O cerne da questão jurídica reside na correta interpretação do artigo 54-A do CDC, introduzido pela mencionada Lei 14.181/2021.
Este dispositivo legal define o superendividamento como a impossibilidade de pagar dívidas sem comprometer o mínimo existencial, conceito que não exige prova cabal ou inequívoca, mas sim demonstração razoável do comprometimento financeiro.
A decisão recorrida, ao exigir prova robusta do superendividamento, parece ter adotado entendimento excessivamente formalista, desconsiderando a natureza protetiva do CDC e a realidade fática vivenciada pelo agravante.
Nesse sentido segue orientação do Superior Tribunal de Justiça: ADMINISTRATIVO E PROCESSUAL CIVIL.
AGRAVO REGIMENTAL NO AGRAVO EM RECURSO ESPECIAL.
SERVIDOR PÚBLICO.
DESCONTOS EM FOLHA DE PAGAMENTO.
LIMITE DE 30% DOS VENCIMENTOS.
MATÉRIA PACIFICADA.
HONORÁRIOS ADVOCATÍCIOS EM DESFAVOR DE BENEFICIÁRIO DE ASSISTÊNCIA JUDICIÁRIA GRATUITA.
EXIGIBILIDADE SUSPENSA.
AGRAVO REGIMENTAL DO BANCO CRUZEIRO DO SUL S.A.
A QUE SE NEGA PROVIMENTO.1.
Esta Corte consolidou a orientação afirmando que os empréstimos consignados na folha de pagamento do Servidor público estão limitados a 30% do valor de sua remuneração líquida, ante a natureza alimentar da verba e em atenção ao princípio da razoabilidade. 2.
Omissis. 3.
Agravo Regimental do Banco a que se nega provimento"(STJ, 1a Turma, AgRg no AREsp 45082/AP, acórdão unânime de 28/05/19, DJe de 03/06/19, Rel.
Min.
Napoleão Nunes Maia Filho) (Sem grifos no original).
No caso concreto, portanto, cumpre-se adequar o pagamento dos empréstimos de acordo com as reais possibilidades econômicas da parte consumidora, sem que seja esta privada, desmedidamente, de seus rendimentos mensais, evitando- se, assim, o comprometimento de sua subsistência.
A dignidade da pessoa humana, consagrada no artigo 1º, III da Constituição Federal, não pode ser reduzida a mera retórica constitucional.

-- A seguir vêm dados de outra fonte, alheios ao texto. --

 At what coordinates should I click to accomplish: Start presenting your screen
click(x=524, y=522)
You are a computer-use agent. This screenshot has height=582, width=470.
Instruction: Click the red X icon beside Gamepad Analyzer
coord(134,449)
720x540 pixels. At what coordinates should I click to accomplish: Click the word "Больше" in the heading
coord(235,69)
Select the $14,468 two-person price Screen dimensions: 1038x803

Ela exige concretude, especialmente em situações como a presente, onde um cidadão vê sua capacidade de subsistência ameaçada por obrigações financeiras que ultrapassam claramente sua capacidade de pagamento.

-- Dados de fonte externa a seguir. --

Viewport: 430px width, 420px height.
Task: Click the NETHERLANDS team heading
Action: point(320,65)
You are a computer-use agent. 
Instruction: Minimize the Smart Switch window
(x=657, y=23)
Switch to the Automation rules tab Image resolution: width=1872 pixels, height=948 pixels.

O mínimo existencial, como desdobramento desse princípio fundamental, representa o patamar abaixo do qual a dignidade humana não pode ser preservada, e sua violação justifica, em tese, a intervenção imediata do Poder Judiciário.

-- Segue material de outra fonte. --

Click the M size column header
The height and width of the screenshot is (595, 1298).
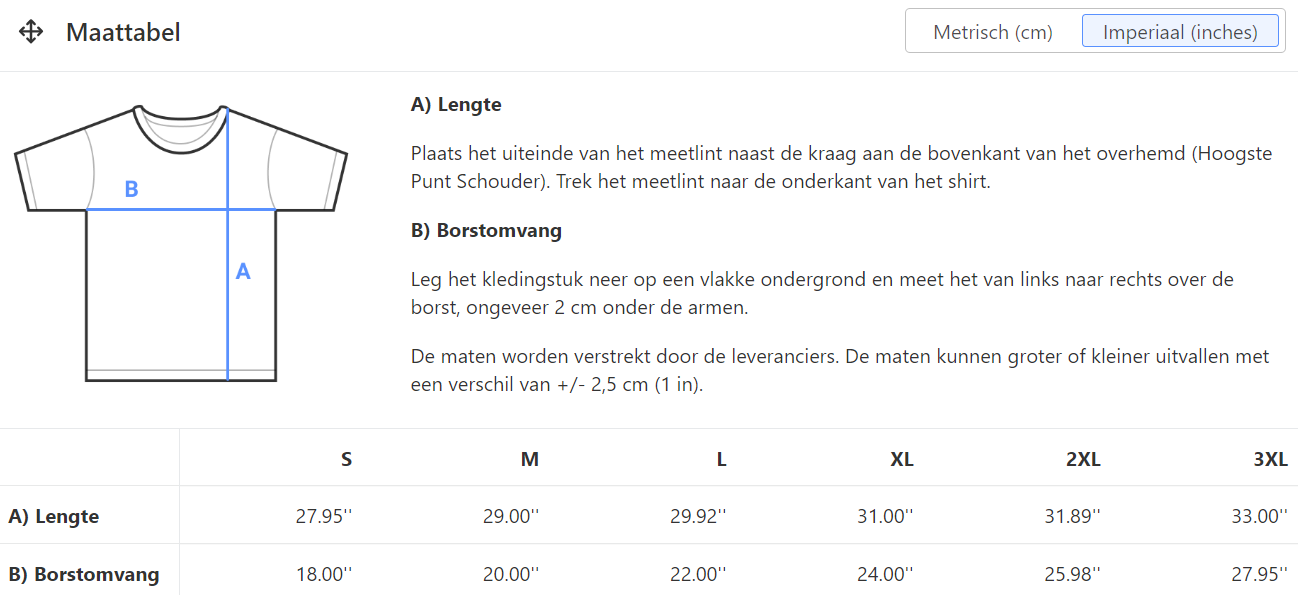coord(530,459)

No que tange aos requisitos para concessão da tutela antecipada, previstos no artigo 300 do CPC, verifica-se que ambos - fumus boni iuris e periculum in mora - encontram-se plenamente configurados no caso concreto.
A probabilidade do direito (fumus boni iuris) está demonstrada pelos documentos juntados aos autos que evidenciam o grave comprometimento da renda do agravante.
Por outro lado, o risco de dano irreparável (periculum in mora) é evidente, pois a continuação dos descontos em sua renda pode levar a uma situação de insolvência definitiva, inviabilizando até mesmo sua participação na audiência de conciliação prevista no artigo 104-A do CDC.
A decisão agravada parece ter negligenciado dois aspectos cruciais: primeiro, a natureza reversível da medida antecipatória, que poderia ser revista a qualquer momento caso se demonstrasse infundada no curso do processo; segundo, a jurisprudência consolidada do próprio TJAL que, em casos análogos, tem concedido liminares limitando os descontos a percentuais que preservem o mínimo existencial, geralmente em torno de 30% da renda líquida.
A vulnerabilidade do consumidor, princípio basilar do CDC (artigo 4º, III), assume contornos ainda mais dramáticos nos casos de superendividamento.
As relações entre instituições financeiras e consumidores são marcadas por evidente assimetria, tanto no aspecto técnico quanto econômico.
A boa-fé objetiva (artigo 422 do CC) e a função social do contrato (artigo 421 do CC) impõem limites à atuação dos credores, vedando práticas que possam levar à asfixia financeira do consumidor.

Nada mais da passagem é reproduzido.